- TASK REQUIREMENTS -
Extract, word for word, the stretch of the records from the line containing "The image size is (1280, 720)." through the end of the records, leaving the pictures out of your answer.

--- --- ---

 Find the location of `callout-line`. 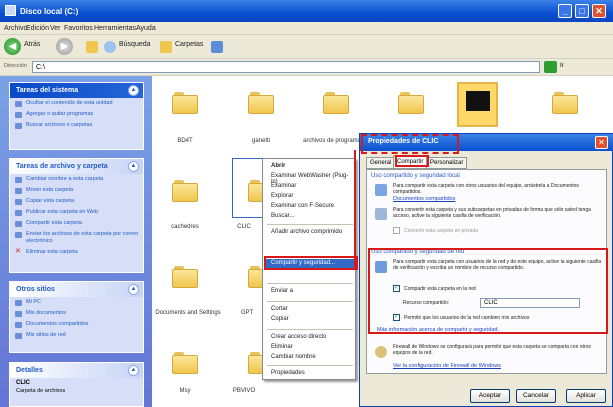

callout-line is located at coordinates (355, 210).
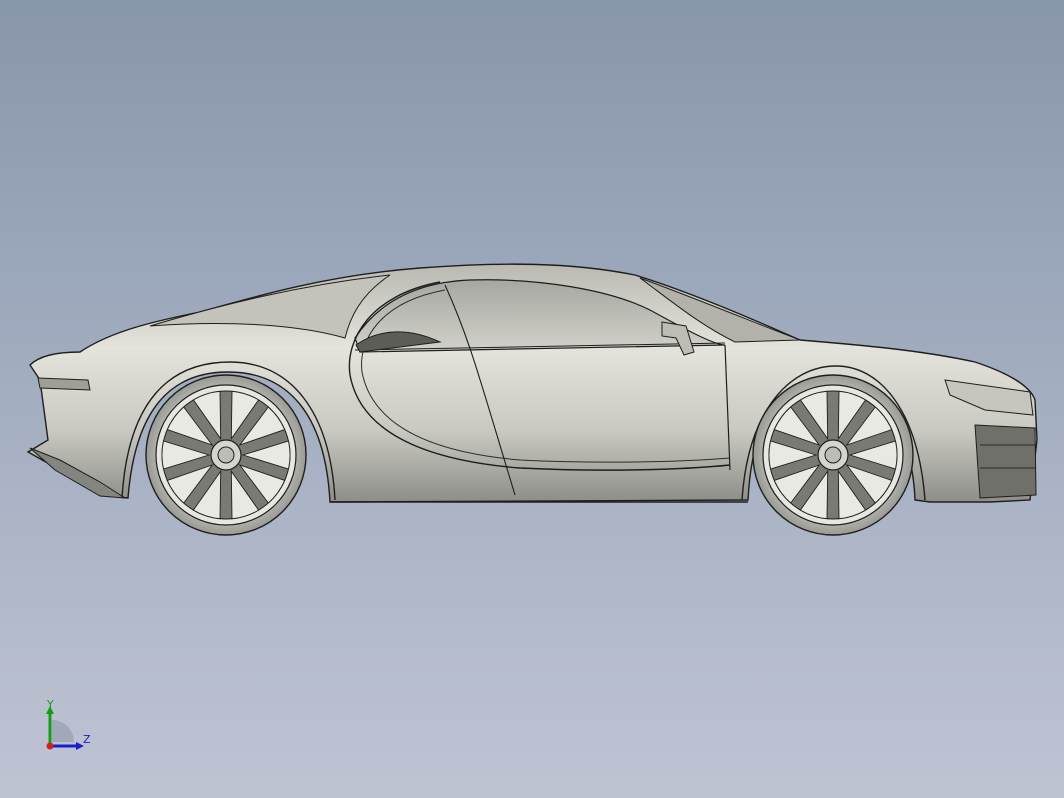 The height and width of the screenshot is (798, 1064). Describe the element at coordinates (64, 384) in the screenshot. I see `rear-lamp` at that location.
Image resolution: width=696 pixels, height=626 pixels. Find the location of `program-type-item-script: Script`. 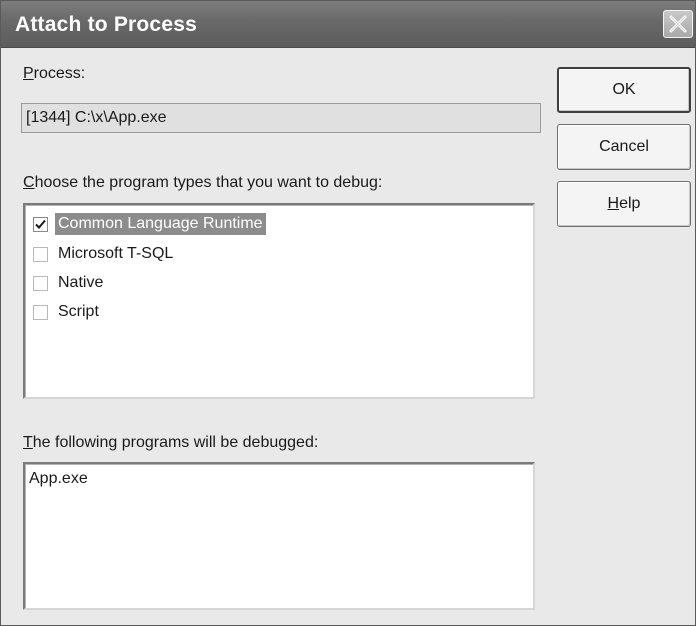

program-type-item-script: Script is located at coordinates (68, 312).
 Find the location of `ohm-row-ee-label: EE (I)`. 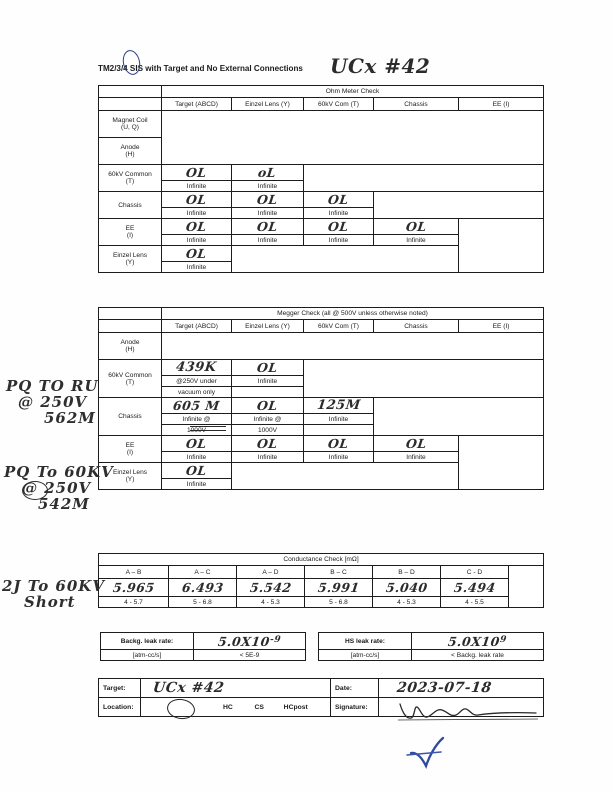

ohm-row-ee-label: EE (I) is located at coordinates (130, 232).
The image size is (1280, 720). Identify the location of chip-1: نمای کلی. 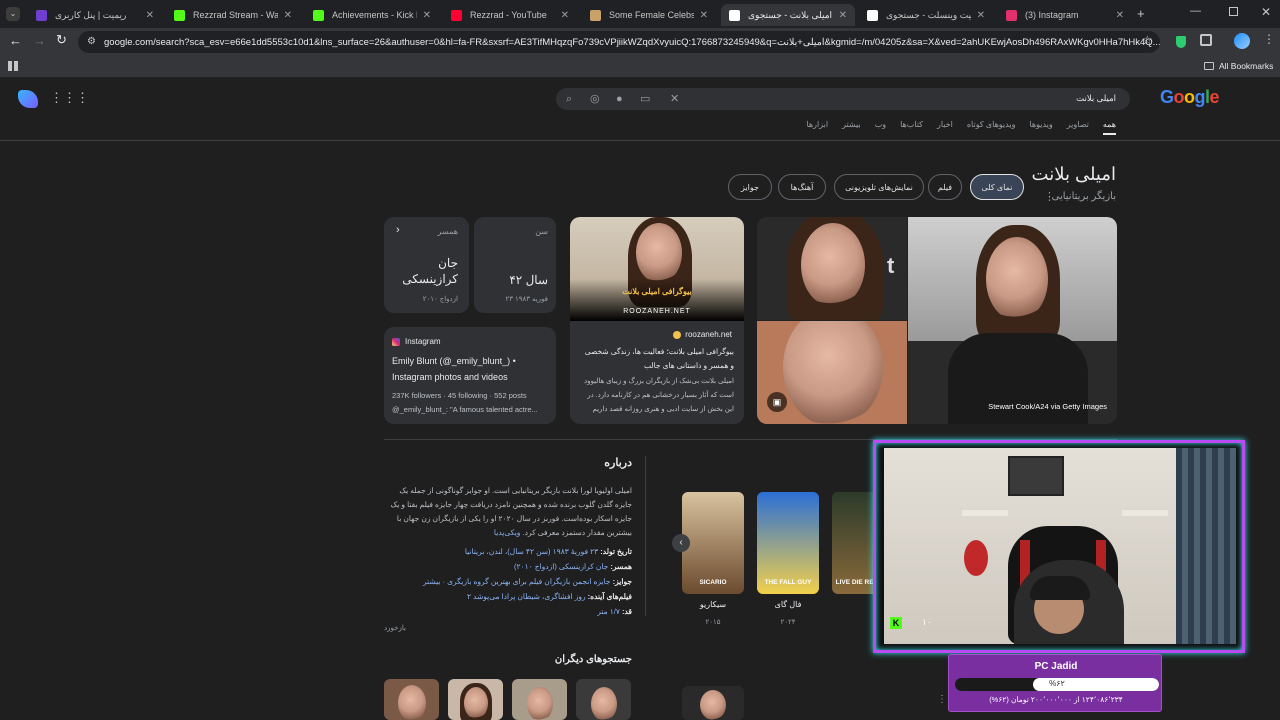
(997, 187).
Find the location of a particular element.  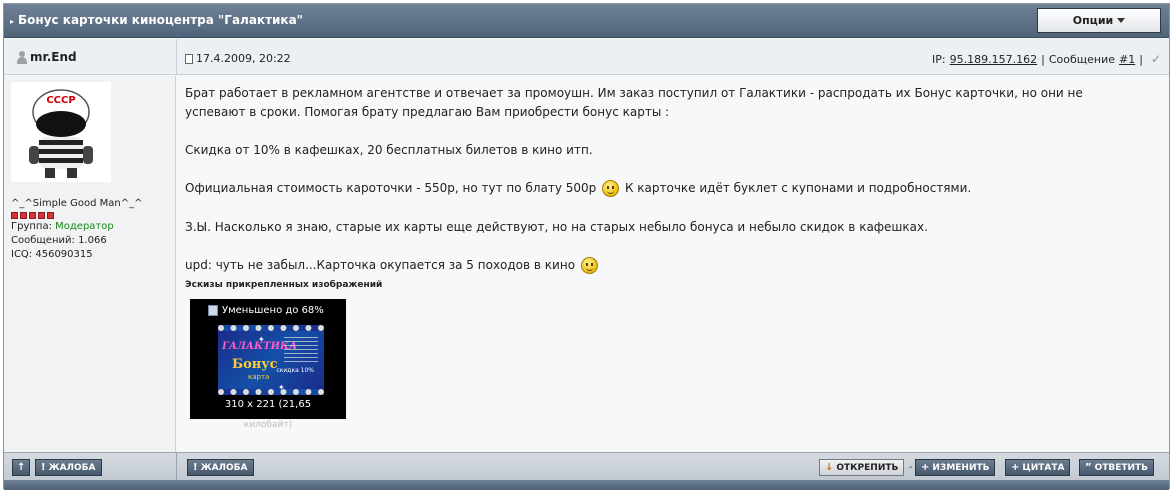

avatar-image: СССР is located at coordinates (61, 132).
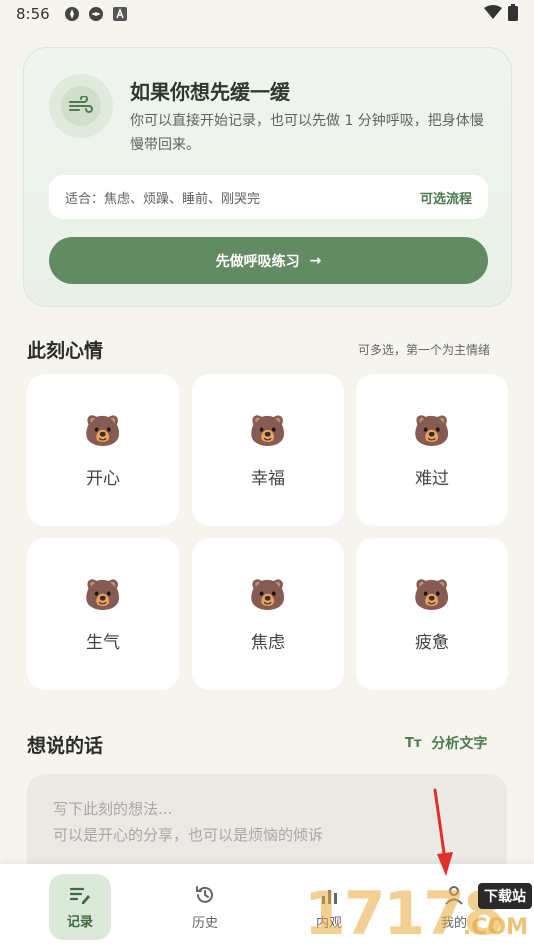 The image size is (534, 950). I want to click on mood-label: 疲惫, so click(432, 642).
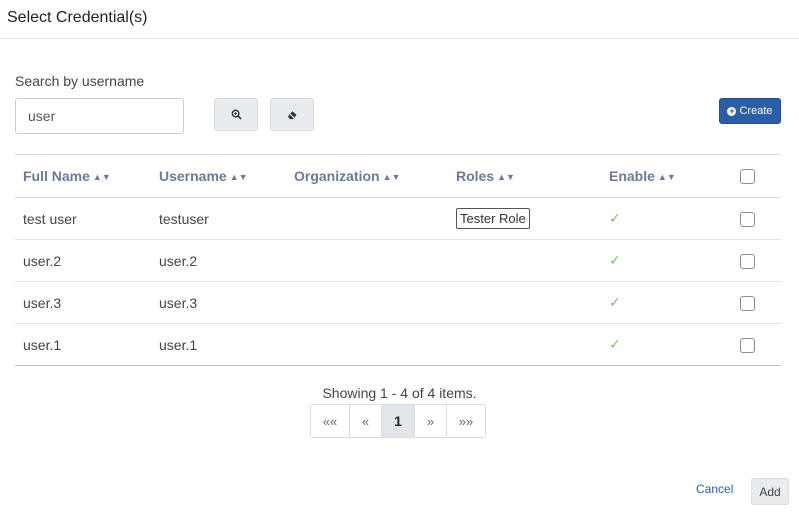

--- --- ---

- SOLUTION TO THIS TASK -
The image size is (1280, 720). Identify the location of chip-1: نمای کلی. 
(997, 187).
Find the location of a particular element.  

avatar-image: СССР is located at coordinates (61, 132).
 The image size is (534, 950). I want to click on mood-label: 疲惫, so click(432, 642).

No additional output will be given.